« Un seul être vous manque et tout est dépeuplé ».

NCet article je l’ai pensé il y a des années. Je l’ai pensé depuis toujours et pourtant, je n’ai jamais forcément eu le courage de le partager avec vous, ni même de l’écrire pour moi mais, qu’est-ce que j’aurais aimé me lire si je devais à nouveau traverser l’une des plus grosses ruptures que le cœur puisse supporter….

Je me permets de partager ce bout de mon cœur avec vous, qui comme moi, vivez pour eux…

Celui qui n’a pas perdu un être cher n’a pas l’idée de la force que nous possédons. Et ce n’est pas une force que l’on revendique, nous n’en sommes pas à là. Tous les jours nous apprenons sur le tas, à panser des peines inconsolables et à pleurer nos êtres chers jusqu’à ce que les larmes soient figées dans le cœur et qu’on finisse par s’habituer à une certaine forme de douleur…

Ce n’est pas une force à laquelle on se prépare et que l’on souhaite monopoliser…Vous ne verrez jamais quelqu’un qui a perdu sa mère d’une mort soudaine, prétendre avoir plus mal que celui qui a perdu son père d’un cancer en estimant « qu’il s’y était préparé », que celui qui fait son deuil à 10 ans souffre davantage que celui qui en 40 et moins que celui qui en a 20 … Seuls les cœurs lésés savent que la logique dépasse l’entendement… « Être préparé » à la séparation ne veut rien dire… Ce sont des larmes d’enfants que l’on pleure tous…

On a littéralement l’impression d’avoir le cœur arraché. Tout est chamboulé : Le parcours émotionnel, spirituel, familial et social. Pas les vulgaires ruptures du chéri, ni même les traumatismes du divorce (bien que l’on compare souvent cette séparation à un deuil).

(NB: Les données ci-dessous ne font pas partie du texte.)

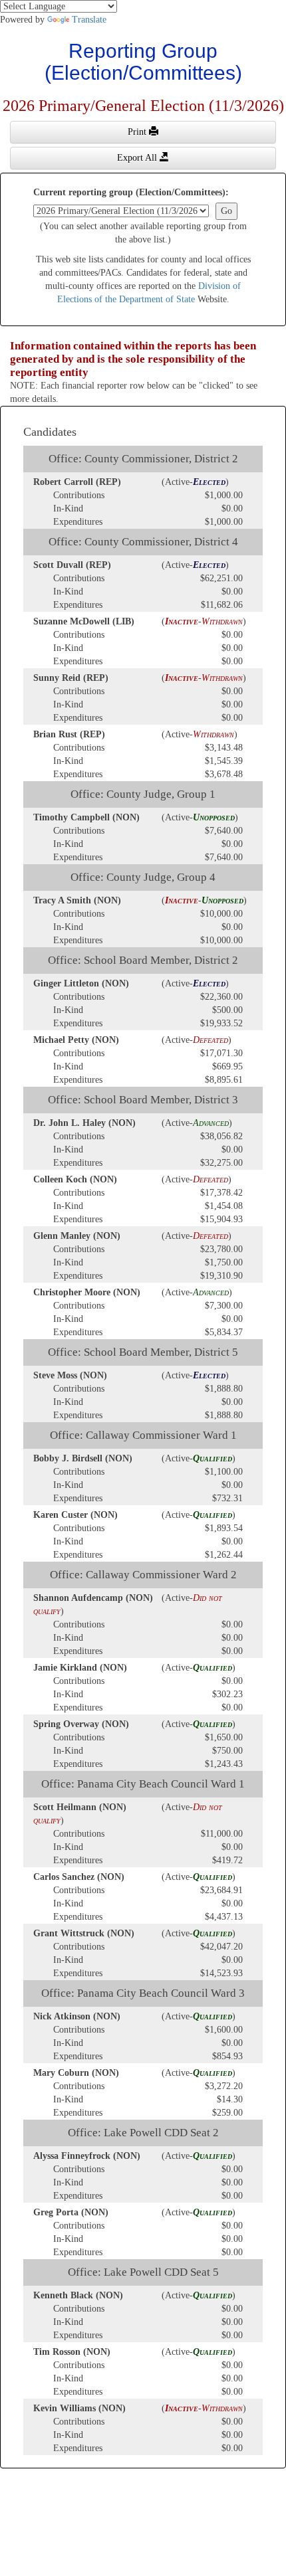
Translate (89, 20)
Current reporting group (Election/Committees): (131, 192)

Vous avez l’impression que tout perd du sens : la logique, le goût de la vie, de l’amour et le sentiment d’être abandonnée n’a jamais été aussi palpable…

« Back when I was a child Before life removed all the innocence My father would lift me high….Spin me around ’till I fell asleep, then up the stairs he would carry me. And I knew for sure I was loved » – LUTHER VANDROSS LYRICS « Dance With My Father »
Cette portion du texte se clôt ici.